## About this task
If a line in the records below contains "Locate", copy that line.

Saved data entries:

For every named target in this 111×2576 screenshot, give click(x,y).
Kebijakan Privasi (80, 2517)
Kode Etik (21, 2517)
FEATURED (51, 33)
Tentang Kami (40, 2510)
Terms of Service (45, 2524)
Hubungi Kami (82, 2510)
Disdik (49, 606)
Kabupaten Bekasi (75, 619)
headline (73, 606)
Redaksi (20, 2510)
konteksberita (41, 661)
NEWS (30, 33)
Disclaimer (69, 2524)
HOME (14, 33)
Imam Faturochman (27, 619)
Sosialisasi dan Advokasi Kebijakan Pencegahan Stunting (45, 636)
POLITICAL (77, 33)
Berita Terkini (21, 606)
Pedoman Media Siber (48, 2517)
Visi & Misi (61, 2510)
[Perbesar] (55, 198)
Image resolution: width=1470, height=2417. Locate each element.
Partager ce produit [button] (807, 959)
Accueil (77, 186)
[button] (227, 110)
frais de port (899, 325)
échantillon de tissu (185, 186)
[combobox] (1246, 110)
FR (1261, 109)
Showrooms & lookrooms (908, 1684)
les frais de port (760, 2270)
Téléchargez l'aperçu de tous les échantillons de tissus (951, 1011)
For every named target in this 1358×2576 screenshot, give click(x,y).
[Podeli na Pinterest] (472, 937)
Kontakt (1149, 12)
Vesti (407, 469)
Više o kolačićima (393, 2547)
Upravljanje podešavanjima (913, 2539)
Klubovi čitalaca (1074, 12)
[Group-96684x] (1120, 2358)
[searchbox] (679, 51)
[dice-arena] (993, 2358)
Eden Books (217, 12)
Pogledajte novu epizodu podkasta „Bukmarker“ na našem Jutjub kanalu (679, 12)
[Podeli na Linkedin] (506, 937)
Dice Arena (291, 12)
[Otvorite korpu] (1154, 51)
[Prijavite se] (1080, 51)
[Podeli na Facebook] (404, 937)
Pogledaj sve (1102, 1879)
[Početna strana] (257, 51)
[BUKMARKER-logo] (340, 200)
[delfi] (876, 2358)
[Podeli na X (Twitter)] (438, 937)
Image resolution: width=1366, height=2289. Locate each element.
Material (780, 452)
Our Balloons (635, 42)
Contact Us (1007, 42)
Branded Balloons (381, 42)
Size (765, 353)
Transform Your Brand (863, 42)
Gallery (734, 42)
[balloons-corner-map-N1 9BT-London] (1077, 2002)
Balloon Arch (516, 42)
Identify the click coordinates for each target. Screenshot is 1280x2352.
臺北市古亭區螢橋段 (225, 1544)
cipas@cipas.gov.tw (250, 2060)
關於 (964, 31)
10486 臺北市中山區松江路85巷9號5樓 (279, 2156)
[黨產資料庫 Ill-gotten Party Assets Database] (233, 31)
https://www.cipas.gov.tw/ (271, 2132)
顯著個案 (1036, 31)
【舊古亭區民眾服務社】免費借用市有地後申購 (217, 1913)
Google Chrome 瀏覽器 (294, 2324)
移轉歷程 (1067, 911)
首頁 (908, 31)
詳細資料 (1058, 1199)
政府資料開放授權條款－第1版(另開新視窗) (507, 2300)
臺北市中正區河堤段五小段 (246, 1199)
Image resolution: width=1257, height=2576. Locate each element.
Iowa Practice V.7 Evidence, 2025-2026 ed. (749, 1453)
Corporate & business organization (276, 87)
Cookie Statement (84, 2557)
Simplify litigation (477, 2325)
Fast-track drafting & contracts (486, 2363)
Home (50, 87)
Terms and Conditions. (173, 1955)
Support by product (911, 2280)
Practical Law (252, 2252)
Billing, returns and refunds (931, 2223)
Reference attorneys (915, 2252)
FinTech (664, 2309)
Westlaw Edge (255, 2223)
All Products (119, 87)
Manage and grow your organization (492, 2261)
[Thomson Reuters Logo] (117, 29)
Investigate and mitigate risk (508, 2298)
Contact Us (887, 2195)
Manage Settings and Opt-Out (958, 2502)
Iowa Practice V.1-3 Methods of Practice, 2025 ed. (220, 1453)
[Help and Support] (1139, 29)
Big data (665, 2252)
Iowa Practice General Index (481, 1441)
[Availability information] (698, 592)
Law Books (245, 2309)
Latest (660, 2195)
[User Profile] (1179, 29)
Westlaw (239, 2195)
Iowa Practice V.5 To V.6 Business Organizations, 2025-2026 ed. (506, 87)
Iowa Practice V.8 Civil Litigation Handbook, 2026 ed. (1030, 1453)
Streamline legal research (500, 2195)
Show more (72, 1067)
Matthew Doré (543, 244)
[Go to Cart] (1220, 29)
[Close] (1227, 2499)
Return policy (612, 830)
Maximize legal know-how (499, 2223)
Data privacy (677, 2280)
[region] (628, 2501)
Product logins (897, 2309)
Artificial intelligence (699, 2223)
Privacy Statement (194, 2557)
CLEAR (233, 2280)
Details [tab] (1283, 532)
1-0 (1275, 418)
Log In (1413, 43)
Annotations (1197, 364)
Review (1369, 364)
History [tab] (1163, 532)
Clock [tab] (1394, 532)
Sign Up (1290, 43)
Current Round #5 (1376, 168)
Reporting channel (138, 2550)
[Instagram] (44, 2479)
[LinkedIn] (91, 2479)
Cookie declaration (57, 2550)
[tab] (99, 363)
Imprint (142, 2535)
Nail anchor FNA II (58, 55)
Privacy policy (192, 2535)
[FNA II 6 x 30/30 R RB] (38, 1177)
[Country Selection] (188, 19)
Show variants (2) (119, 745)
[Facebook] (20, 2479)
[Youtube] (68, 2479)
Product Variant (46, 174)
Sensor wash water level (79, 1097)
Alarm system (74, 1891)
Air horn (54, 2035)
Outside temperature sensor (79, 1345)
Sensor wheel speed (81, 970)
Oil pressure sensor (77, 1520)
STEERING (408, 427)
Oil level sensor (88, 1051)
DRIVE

## Task output
Image resolution: width=1470, height=2417. Locate each element.
Image resolution: width=1366, height=2289. Locate each element.
Image resolution: width=1257, height=2576. Locate each element.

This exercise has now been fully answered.